Di tengah maraknya kriminalisasi terhadap media daring di Indonesia, para pegiat media warga, menilai amat penting untuk ada jaminan hukum bagi mereka.

Dalam rilis resmi yang diterima Tribun Bali, Pegiat media warga itu datang dari beragam daerah, terutama Jawa, Bali, dan Lombok.

Media-media warga tersebut adalah BaleBengong, Tatkala, dan Nusa Penida Media (Bali), Warta Desa (Pekalongan, Jawa Tengah), Marsinah FM (Jakarta), dan Speaker Kampung (Lombok Timur, Nusa Tenggara Barat).

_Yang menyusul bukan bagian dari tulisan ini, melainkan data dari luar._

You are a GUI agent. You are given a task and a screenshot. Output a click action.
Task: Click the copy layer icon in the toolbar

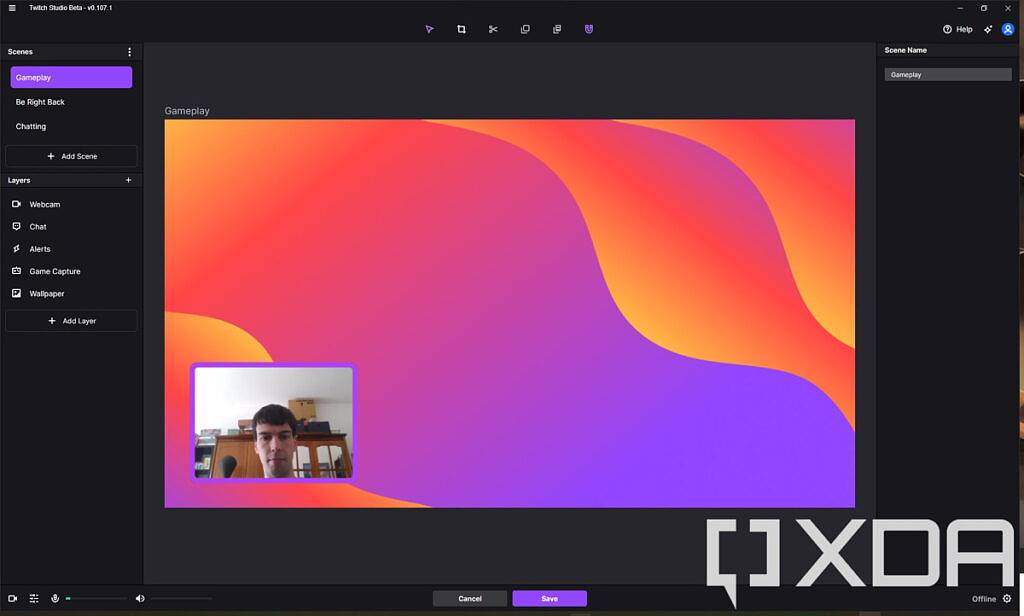525,29
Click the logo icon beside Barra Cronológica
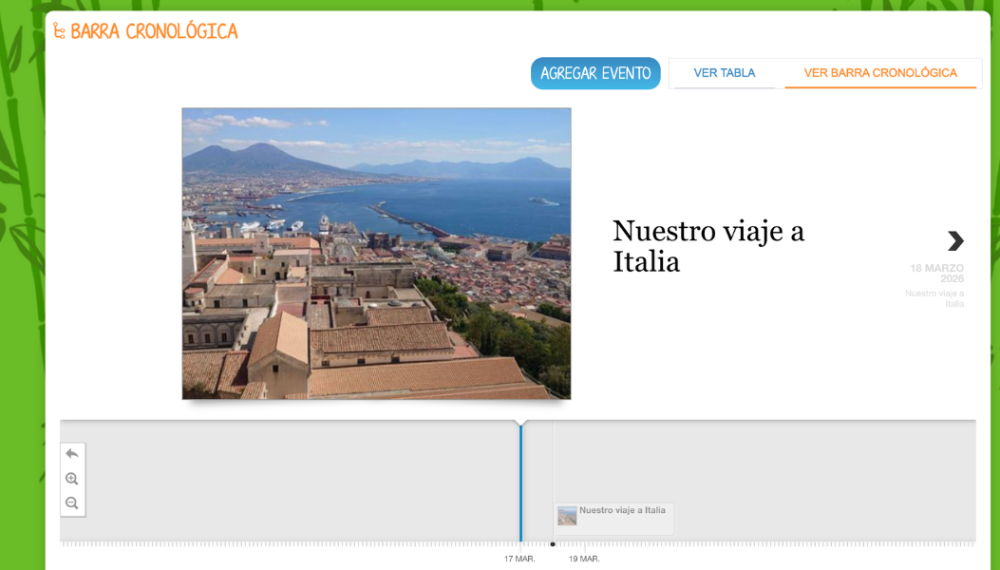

Selain itu hadir pula lembaga pers mahasiswa dari Akademika dan Khlorofil Universitas Udayana (Unud), Bali serta pegiat literasi digital dari Rumah Literasi Indonesia (Banyuwangi).
Adapun dari pemerintah hadir Tenaga Ahli Menteri Kementerian Komunikasi dan Informasi (Kemkoninfo) Donny BU.

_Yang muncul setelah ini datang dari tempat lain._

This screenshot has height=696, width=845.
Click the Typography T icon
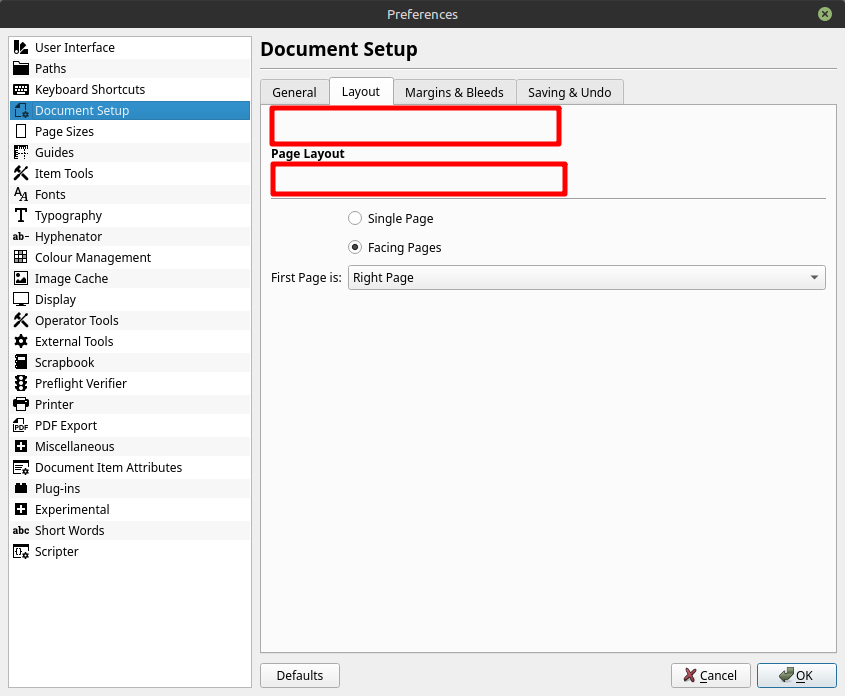[x=21, y=215]
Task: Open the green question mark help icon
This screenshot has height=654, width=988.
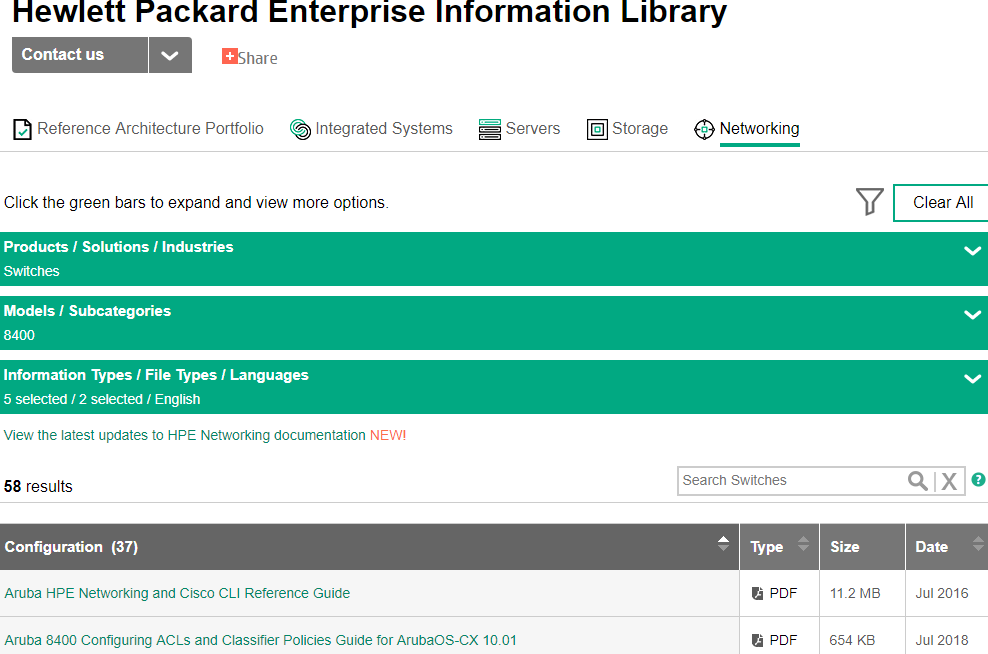Action: [978, 479]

Dari kalangan organisasi masyarakat sipil hadir ICT Watch Jakarta dan Combine Resource Institution (CRI) Yogyakarta.

Dalam diskusi itu para pegiat media warga menuntut adanya pengakuan dan perlindungan hukum bagi media warga.

Hal tersebut karena selama ini media warga rentan menjadi korban kriminalisasi menggunakan Undang-Undang Informasi dan Transaksi Elektronik (UU ITE) maupun intimadasi dari pihak-pihak yang tidak terima terhadap pemberitaan media warga.\

Hampir semua elemen dari media dan pewarta warga hingga pers mahasiswa sempat mengalami intimidasi dan represi dari pihak lain.

Mereka diancam melalui SMS, telepon, media sosial, hingga mengalami kekerasan fisiknya. Melihat hal ini, tentu perlindungan hukum bagi media warga sangat mendesak untuk dirumuskan.

“Aktivitas mereka sendiri merupakan bagian dari kebebebasan berpendapat dan berekspresi yang jelas-jelas dilindungi oleh konstitusi,” kata Imung Yuniardi, Direktur CRI.

Berdasarkan diskusi tersebut, setidaknya terdapat enam hal utama yang membedakan media warga dengan media arus utama, yakni adanya aktivitas di luar redaksi; menjadi bagian dari solusi, seperti memang mengawal isu yang diangkat hingga selesai; melakukan literasi digital (penyadaran dan pencerdasan); menjadi alat bagi warga untuk menyampaikan sesuatu karena tidak ada wadah bagi mereka; ruang untuk warga dalam menyuarakan kepentingannya yang luput dari media arus utama; dan melibatkan warga dalam pengelolaan.

Dalam diskusi itu juga para peserta menghasilkan rumusan-rumusan terkait perlindungan hukum bagi pewarta dan media warga untuk Dewan Pers.

Pertama, membuat mekanisme penjamin kualitas bagi pewarta dan media warga.

Kedua, adanya melakukan verifikasi kepada Dewan Pers sebagian bagian dari menguji kebijakan Dewan Pers sekaligus diskursus kepada publik bahwa media dan pewarta warga memang bekerja untuk kepentingan publik.

Ketiga, membangun jejaring berkelanjutan untuk merancang bentuk perlindunga yang lebih konkret.

Keempat, mengajukan rancangan bentuk perlindungan hukum pewarta dan media warga kepada Dewan Pers dan Kementerian Komunikasi dan Informatika sebagai bagian dari kebebasan berekspresi.